Porque es cierto. Las historias de Muerte derramada se desenvuelven en lo sórdido. En ellas hay niños que juegan con muñecos diabólicos, hombres desalmados que enloquecen en tugurios de mala muerte, mujeres que reciben el anuncio del fallecimiento de una hija a través de emisarias misteriosas o familias disfuncionales que asfixian a sus integrantes.
Muchas veces me he preguntado de dónde proviene la fascinación por la oscuridad del amable y tranquilo Mario que conozco. Sin embargo, luego de pensarlo, freno mi puya moral, porque reconozco que yo —o los lectores, en general— solemos evaluar la literatura como si fuera un ideario de la época, con sus sueños de justicia social y “buenismo” al fin cristalizados, en lugar de darnos cuenta de que el arte radica en nunca voltear la cara a la verdad por más que duela, en mirarla de frente, y en este caso, la verdad propuesta por Mario es incómoda, porque contiene más de nosotros mismos que todos los ideales que aparecen actualmente en las pantallas, pretendiendo reflejarnos. Es decir, negar la oscuridad del espíritu humano es una ingenuidad que ningún lector serio debería permitirse.
Volviendo a lo mefistofélico, trayendo a colación a Goethe y su Fausto, a veces pienso que nuestro autor aquí presente ha pactado con el diablo. Han pasado sus buenos once años desde que nos conocimos aquella ocasión en el encuentro de escritores de nuestra respectiva beca del Fonca, él en cuento, yo en novela, y lo veo tan jovenazo como entonces.
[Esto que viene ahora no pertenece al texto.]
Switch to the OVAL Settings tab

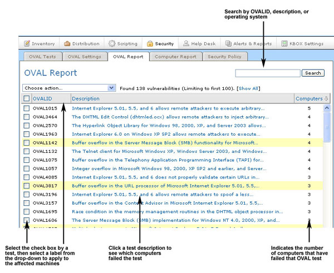click(84, 56)
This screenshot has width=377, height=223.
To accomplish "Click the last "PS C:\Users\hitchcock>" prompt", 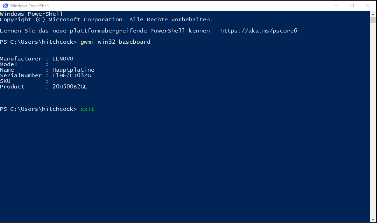I will [x=38, y=109].
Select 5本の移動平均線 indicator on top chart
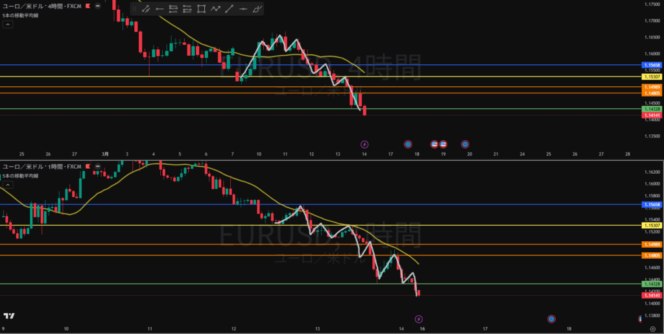The image size is (664, 334). [x=20, y=15]
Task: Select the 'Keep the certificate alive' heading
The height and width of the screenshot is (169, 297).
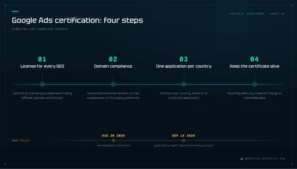Action: pos(255,66)
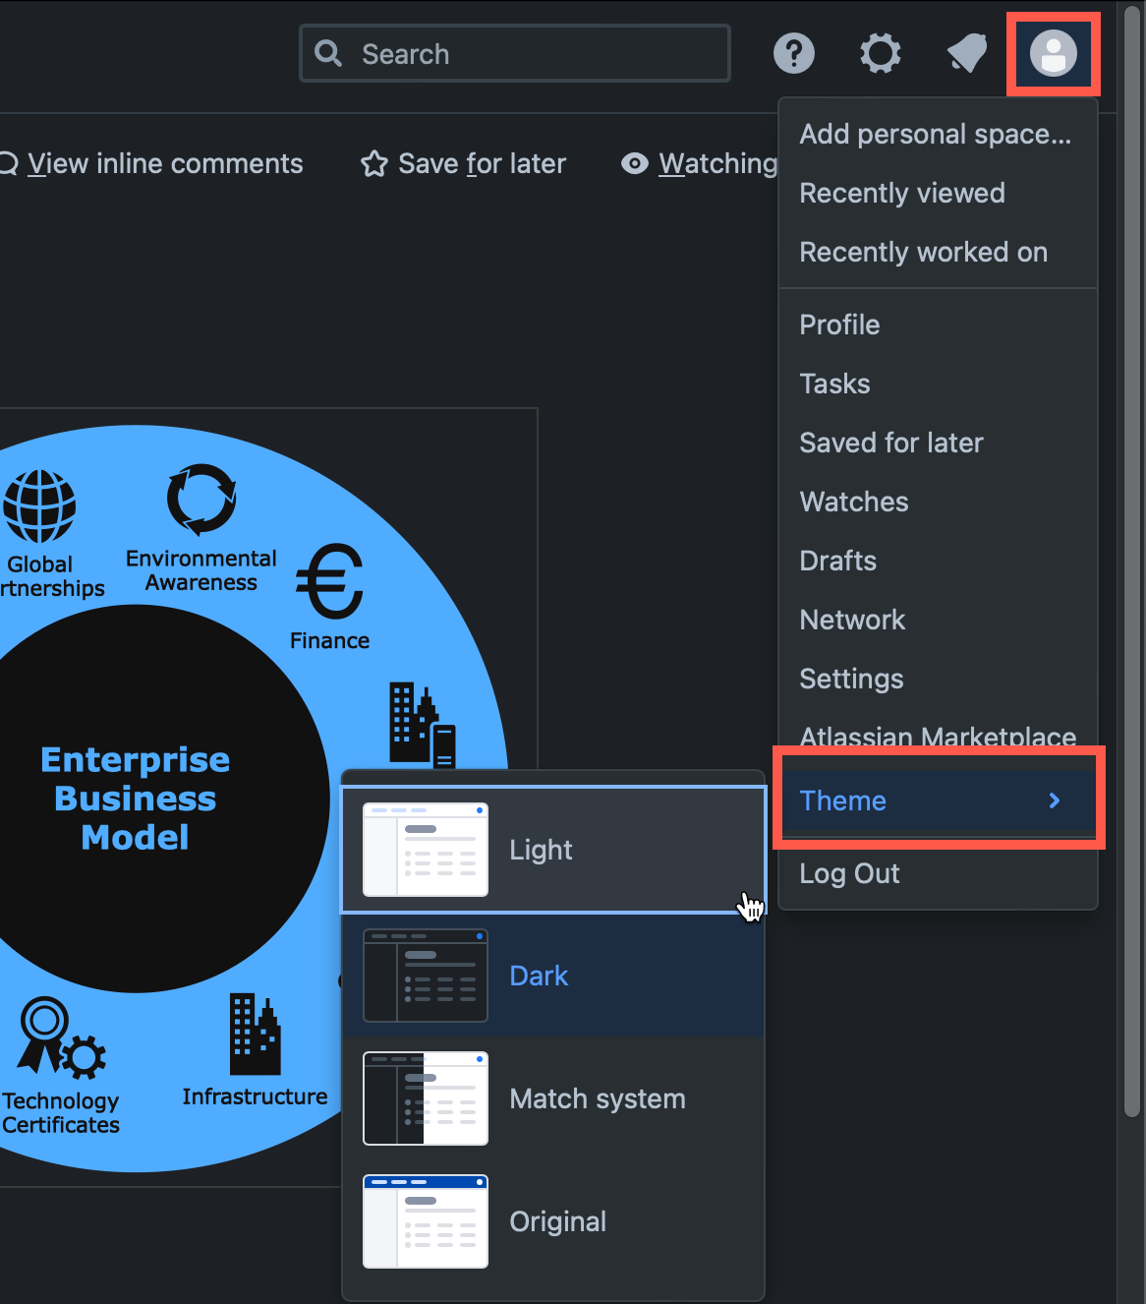Open notifications via the bell icon

pyautogui.click(x=966, y=53)
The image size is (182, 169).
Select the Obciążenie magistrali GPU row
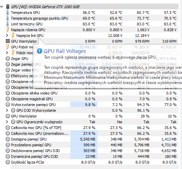click(x=92, y=99)
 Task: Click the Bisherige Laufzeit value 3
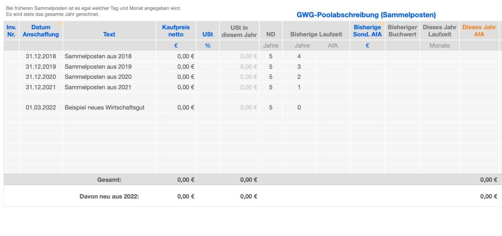click(299, 67)
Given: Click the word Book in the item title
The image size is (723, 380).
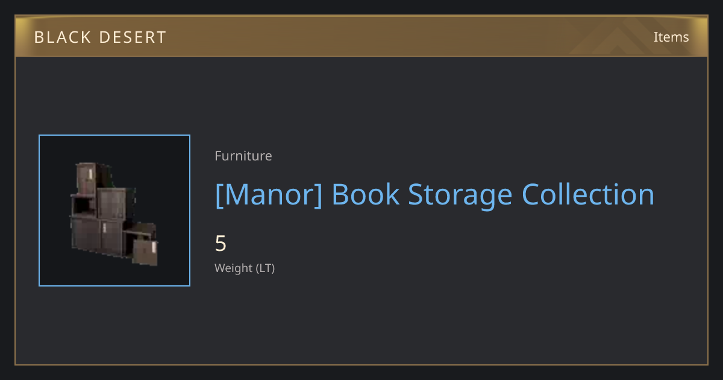Looking at the screenshot, I should [x=366, y=194].
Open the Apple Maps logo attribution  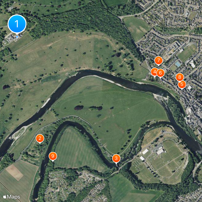[x=12, y=197]

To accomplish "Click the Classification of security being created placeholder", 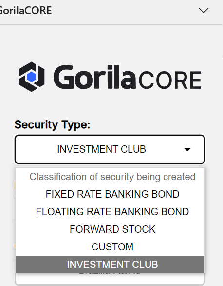I will 112,177.
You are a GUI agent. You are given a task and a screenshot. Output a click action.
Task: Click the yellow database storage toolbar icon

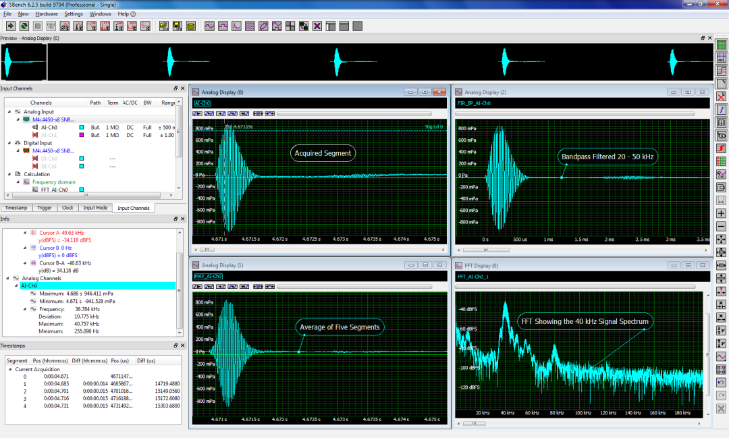coord(191,26)
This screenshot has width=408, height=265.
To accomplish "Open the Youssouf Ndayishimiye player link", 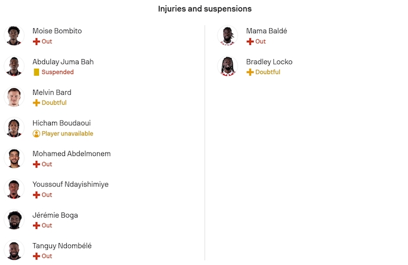I will point(70,185).

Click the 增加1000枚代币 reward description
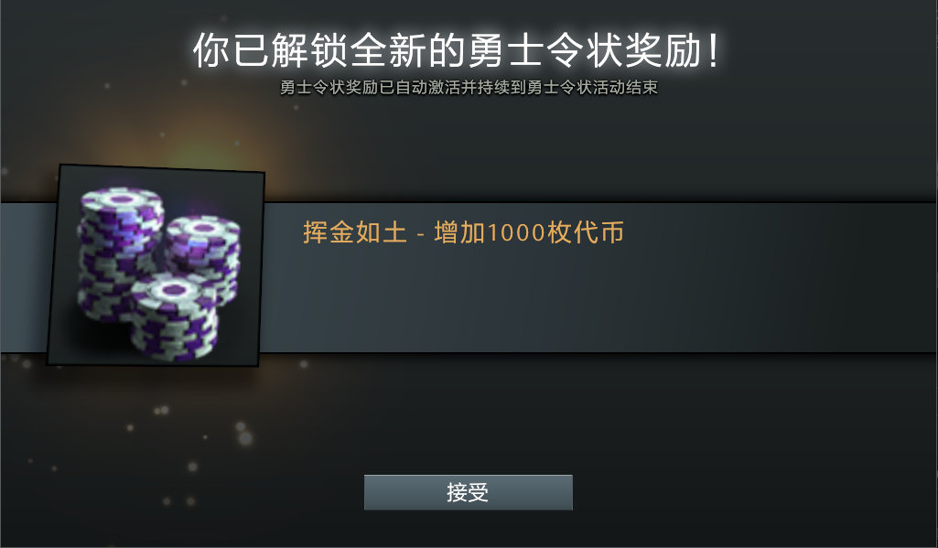tap(529, 232)
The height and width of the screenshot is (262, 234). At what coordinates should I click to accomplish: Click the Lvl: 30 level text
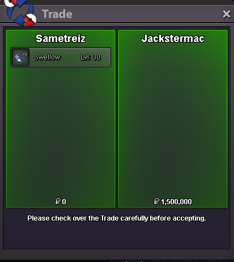91,57
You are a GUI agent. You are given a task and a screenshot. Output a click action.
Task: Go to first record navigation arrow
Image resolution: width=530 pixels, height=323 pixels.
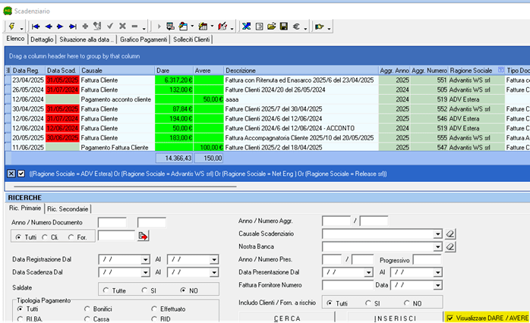pyautogui.click(x=36, y=26)
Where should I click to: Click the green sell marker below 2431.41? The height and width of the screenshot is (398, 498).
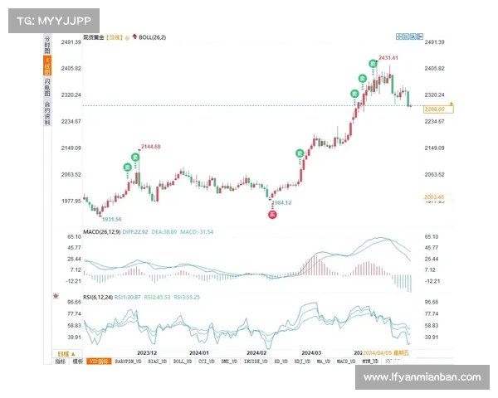coord(374,64)
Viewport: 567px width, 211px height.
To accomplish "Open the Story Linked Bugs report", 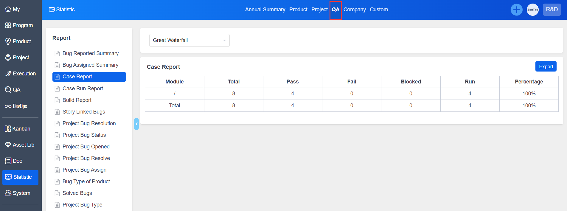I will 84,112.
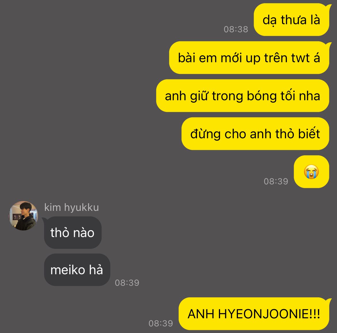Open kim hyukku's profile picture

(x=23, y=216)
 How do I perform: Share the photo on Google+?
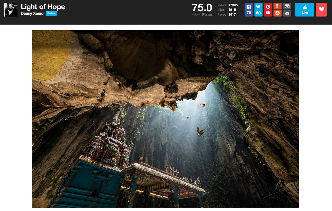click(x=277, y=6)
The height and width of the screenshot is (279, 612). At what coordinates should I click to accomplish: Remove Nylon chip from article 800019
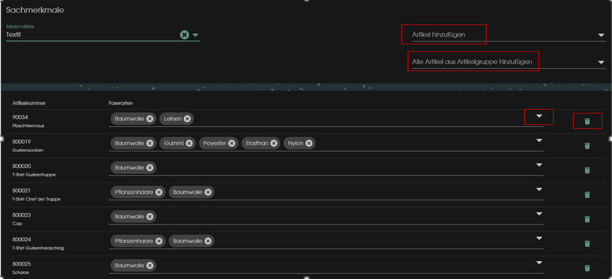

Es como si hubiera caído a la Tierra ya con treinta y pico años de edad, y su tiempo biológico se hubiera detenido, pero también, es como si hubiera venido a este plano con un bagaje enorme a cuestas de lecturas de escritores latinoamericanos —de los cuales él siempre me habla y yo tomo nota—, y hubiera escrito de manera magnífica desde la primera vez. Esto lo supongo debido a que jamás le he conocido un texto malo, de principiante. Y vaya que he leído todos sus libros, e incluso cuentos inéditos.
Sé que no van a creerme, que dirán que es mi amigo y le aplaudo. Sin embargo, para que no les quede duda, los invito a leer Muerte derramada, donde la oscuridad trae consigo la luz y la muerte diseminándose es el preámbulo del alumbramiento. Dinámica de la vida que solamente un viejo-joven demiurgo, como Mario, podría conocer y obsequiarnos.
_* Texto leído el pasado 8 de enero de 2022, durante la presentación de Muerte derramada (Malabar, 2021) de Mario Sánchez Carbajal.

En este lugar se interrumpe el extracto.